The three hour OGTT is performed in the Froedtert and Medical College Endocrine Diagnostic Unit, located within the Endocrine Clinic. A nurse checks the blood glucose levels immediately. If two of the four glucose values are abnormal, this indicates gestational diabetes. The woman will then meet that same day with a diabetes nurse educator for diabetes education and she will be provided with a blood glucose monitoring device. She will also meet with a dietitian for extensive counseling on medical nutritional therapy.

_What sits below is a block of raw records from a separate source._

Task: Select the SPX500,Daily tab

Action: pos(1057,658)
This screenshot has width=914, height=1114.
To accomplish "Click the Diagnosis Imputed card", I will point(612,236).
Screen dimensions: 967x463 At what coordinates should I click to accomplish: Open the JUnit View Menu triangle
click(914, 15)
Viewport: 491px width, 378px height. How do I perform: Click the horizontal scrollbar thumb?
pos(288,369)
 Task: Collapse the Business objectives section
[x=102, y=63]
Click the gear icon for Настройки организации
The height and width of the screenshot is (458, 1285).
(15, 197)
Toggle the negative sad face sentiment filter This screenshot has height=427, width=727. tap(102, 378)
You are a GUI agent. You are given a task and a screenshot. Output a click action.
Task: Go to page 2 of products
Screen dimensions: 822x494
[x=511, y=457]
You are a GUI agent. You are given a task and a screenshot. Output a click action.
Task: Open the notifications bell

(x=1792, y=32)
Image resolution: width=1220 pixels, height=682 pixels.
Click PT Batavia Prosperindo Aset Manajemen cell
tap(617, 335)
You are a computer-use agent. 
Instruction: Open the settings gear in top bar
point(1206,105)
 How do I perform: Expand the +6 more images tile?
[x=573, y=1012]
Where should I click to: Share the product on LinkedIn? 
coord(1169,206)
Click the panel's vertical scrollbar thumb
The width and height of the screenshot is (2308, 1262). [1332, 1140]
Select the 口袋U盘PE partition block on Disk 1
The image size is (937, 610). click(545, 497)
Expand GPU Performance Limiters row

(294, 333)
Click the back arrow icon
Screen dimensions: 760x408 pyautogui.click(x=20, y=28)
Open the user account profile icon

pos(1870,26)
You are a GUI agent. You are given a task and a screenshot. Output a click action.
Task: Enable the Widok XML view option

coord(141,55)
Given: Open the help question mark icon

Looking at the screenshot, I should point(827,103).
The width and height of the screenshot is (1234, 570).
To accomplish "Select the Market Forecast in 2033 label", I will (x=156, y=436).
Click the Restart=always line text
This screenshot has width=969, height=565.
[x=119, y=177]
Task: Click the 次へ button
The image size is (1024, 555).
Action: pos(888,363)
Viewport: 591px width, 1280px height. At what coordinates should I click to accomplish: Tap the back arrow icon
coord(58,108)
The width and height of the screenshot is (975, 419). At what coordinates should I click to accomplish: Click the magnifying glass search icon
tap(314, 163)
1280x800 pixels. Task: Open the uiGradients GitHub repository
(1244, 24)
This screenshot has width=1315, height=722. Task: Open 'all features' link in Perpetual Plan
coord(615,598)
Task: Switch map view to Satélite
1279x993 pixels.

Nutrition and diet play an important role in helping people with diabetes manage their health. Proper diet and nutrition can help prevent and reduce complications for the mother and baby. This includes an initial assessment of nutrition and lifestyle, nutritional counseling (especially carbohydrate control), information on managing lifestyle factors that affect diet, and follow-up visits to monitor progress.

If a woman with gestational diabetes is unable to control her diabetes with diet, she will need insulin injections or, in some cases, oral medications that stimulate the pancreas to release more insulin. Daily blood glucose monitoring will also be needed, along with regular visits to the Endocrine Disorders in Pregnancy Clinic for monitoring.

About six weeks after giving birth, another oral glucose tolerance test may be done to establish that the woman had true gestational diabetes, and not undiagnosed Type 2 diabetes.

Care for Women with Thyroid Disease during Pregnancy

Hypothyroidism (underactive thyroid gland) — a developing fetus does not make its own thyroid hormone until about 20 weeks. Therefore, the baby depends on the mother’s thyroid hormone during the first half of pregnancy. Women with hypothyroidism need careful monitoring (with TSH blood tests) before pregnancy as well as during pregnancy.

Women at risk for developing thyroid disease include those with a goiter (an abnormally enlarged thyroid gland) or a strong family history of thyroid disease. They are screened before or early in pregnancy for hypothyroidism.

For a pregnant woman with preexisting hypothyroidism, her dose of thyroid medication may need to be increased by 30 percent to 50 percent during the first trimester of pregnancy to keep it as close to normal as possible.

Research has shown that if women with hypothyroidism are not treated adequately during pregnancy, their children may score lower on IQ tests at ages 5-6.

Hyperthyroidism (overactive thyroid) — a condition in which the thyroid gland produces too much thyroid hormone. Hyperthyroidism can significantly accelerate the body’s metabolism, causing sudden weight loss, a rapid or irregular heartbeat, sweating and anxious feelings. Hyperthyroidism that occurs during pregnancy can be harmful to the mother and baby. If hyperthyroidism has been diagnosed (with a blood test), it can be treated with medication that blocks the production of thyroid hormone. The medication dose will need to be adjusted throughout pregnancy.

Postpartum thyroiditis (inflammation of the thyroid gland) — a common problem that occurs one to two months after giving birth in women who are predisposed to developing autoimmune thyroid disease. This may occur as either an overactive or underactive thyroid. Since symptoms are often attributed to being postpartum and the stress of having a new baby, a diagnosis of postpartum thyroiditis is often missed.

Symptoms of hyperthyroidism include palpitations, feeling anxious, tremors, rapid weight loss, and mood changes. Symptoms of hypothyroidism include fatigue, dry skin, constipation, intolerance to cold and mood changes. Women who have symptoms are screened with a blood test. Postpartum thyroiditis is usually a self-limited condition which resolves within a few weeks to months. Treatment may be needed temporarily, based on symptoms.